Many eyes in the brand world will be focused on Nokia tomorrow (February 11) when new Nokia CEO Stephen Elop announces a long-awaited turnaround plan for the struggling mobile phone giant. The event in London is a big deal because, quite frankly, the Nokia brand is on the brink. In smartphone market share and profits Nokia has been battered and bruised by iPhone and Android. Its brand has been hammered, too, virtually knocked off the map in the US.
A big announcement to address some big brand questions
From a brand perspective, the February 11 announcement will hopefully answer a multitude of pressing brand questions: What’s Nokia’s new brand vision? What’s the new brand strategy? How will Nokia lead its customers in ways that Apple and Google can’t match? Will the brand be energized to deliver a full suite of customer value, as a complete customer experience, or will it be downsized to the brand of a supplier? The latter would signal a major step down for a visionary market leader.
This was a brand problem from the get go
In my view Nokia needs a sweeping brand reformation because its many problems (and they’re very serious problems) stem from a gradual but deep dereliction of brand. Nokia’s troubles were a brand problem from the get go. There was no overriding brand vision to overcome the device-centric silo-ism that fragmented and smothered Nokia’s own forces of innovation. Without that vision to orient R&D to strategic customer outcomes, market opportunities were missed and massive development budgets accomplished little.
Mindset problems are brand problems
A common critique of Nokia is that it suffered from an insular, “prove it to me” mindset that shot down new ideas and thwarted initiative and change, enabling Apple and Google to run away with the smartphone market. I would argue that mindset problems are brand problems. They’re a “way” of preserving operational status quo. They can pull the plug on brand vision, and they can cripple the holistic view of the customer that products need to innovate successfully. A common result is products that frustrate users.

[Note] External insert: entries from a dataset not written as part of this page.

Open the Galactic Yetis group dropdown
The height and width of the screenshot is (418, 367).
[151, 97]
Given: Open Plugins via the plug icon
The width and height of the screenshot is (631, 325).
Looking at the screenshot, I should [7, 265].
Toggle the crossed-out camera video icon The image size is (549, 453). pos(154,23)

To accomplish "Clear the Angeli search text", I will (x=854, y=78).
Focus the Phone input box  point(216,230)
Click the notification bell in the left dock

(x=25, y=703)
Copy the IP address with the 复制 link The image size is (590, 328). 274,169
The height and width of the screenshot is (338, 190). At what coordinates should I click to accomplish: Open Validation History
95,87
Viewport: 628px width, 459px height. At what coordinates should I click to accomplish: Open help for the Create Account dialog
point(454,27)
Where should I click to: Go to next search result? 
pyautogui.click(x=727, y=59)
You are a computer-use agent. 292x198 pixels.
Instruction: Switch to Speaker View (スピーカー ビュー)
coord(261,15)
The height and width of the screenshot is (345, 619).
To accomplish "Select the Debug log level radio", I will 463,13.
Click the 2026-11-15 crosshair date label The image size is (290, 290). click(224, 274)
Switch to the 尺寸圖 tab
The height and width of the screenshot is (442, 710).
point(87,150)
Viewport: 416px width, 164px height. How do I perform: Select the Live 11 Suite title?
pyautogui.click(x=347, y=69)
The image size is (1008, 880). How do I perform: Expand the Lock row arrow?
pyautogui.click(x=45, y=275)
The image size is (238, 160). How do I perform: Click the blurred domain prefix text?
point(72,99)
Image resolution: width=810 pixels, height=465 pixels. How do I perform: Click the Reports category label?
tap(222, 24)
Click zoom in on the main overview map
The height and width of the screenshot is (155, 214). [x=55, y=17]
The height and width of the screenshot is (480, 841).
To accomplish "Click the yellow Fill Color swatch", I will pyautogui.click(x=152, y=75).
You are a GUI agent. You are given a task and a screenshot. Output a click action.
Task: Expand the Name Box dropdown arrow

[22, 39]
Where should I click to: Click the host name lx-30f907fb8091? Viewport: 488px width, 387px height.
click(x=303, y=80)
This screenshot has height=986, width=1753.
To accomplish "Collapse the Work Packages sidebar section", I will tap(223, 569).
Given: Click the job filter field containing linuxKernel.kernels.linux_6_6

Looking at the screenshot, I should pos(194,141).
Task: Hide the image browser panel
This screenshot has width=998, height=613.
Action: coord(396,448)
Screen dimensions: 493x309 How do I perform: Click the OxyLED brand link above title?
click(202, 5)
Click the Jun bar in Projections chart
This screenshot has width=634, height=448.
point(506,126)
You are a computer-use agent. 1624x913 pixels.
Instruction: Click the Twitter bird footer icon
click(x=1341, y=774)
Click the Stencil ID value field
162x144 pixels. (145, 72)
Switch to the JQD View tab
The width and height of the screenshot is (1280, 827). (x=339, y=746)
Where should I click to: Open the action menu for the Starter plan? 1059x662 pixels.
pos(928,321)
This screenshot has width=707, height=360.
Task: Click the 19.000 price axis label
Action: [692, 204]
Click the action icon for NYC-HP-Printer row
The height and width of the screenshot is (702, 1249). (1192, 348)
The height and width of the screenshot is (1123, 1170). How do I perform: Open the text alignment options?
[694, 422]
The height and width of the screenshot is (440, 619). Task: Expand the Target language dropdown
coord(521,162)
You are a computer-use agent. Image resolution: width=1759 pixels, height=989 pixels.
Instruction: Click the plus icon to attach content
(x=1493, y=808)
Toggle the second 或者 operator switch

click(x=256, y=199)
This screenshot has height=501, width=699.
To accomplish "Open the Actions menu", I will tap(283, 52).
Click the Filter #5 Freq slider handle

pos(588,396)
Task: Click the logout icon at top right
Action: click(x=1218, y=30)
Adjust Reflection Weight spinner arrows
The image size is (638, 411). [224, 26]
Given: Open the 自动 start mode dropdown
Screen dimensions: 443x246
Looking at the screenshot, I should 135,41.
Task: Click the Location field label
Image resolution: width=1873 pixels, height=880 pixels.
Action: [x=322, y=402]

Elop: Nokia must now fight “a war of ecosystems”
Elop has laid out Nokia’s challenge in his fiercely blunt “burning platform” memo to employees. (Well worth reading in its entirety.) After citing the painful details of how Nokia lost its market leadership to the iPhone, Android and other competitors, Elop concludes:
The battle of devices has now become a war of ecosystems, where ecosystems include not only the hardware and software of the device, but developers, applications, e-commerce, advertising, search, social applications, location-based services, unified communications and many other things. Our competitors aren’t taking our market share with devices; they are taking our market share with an entire ecosystem. This means we’re going to have to decide how we either build, catalyze or join an ecosystem. [emphasis added]
So that’s Nokia’s newly defined task: how to build, catalyze or join an ecosystem. I find it a bit strange, though, that customers are not included in the ecosystems described. To me, customers are the most important part.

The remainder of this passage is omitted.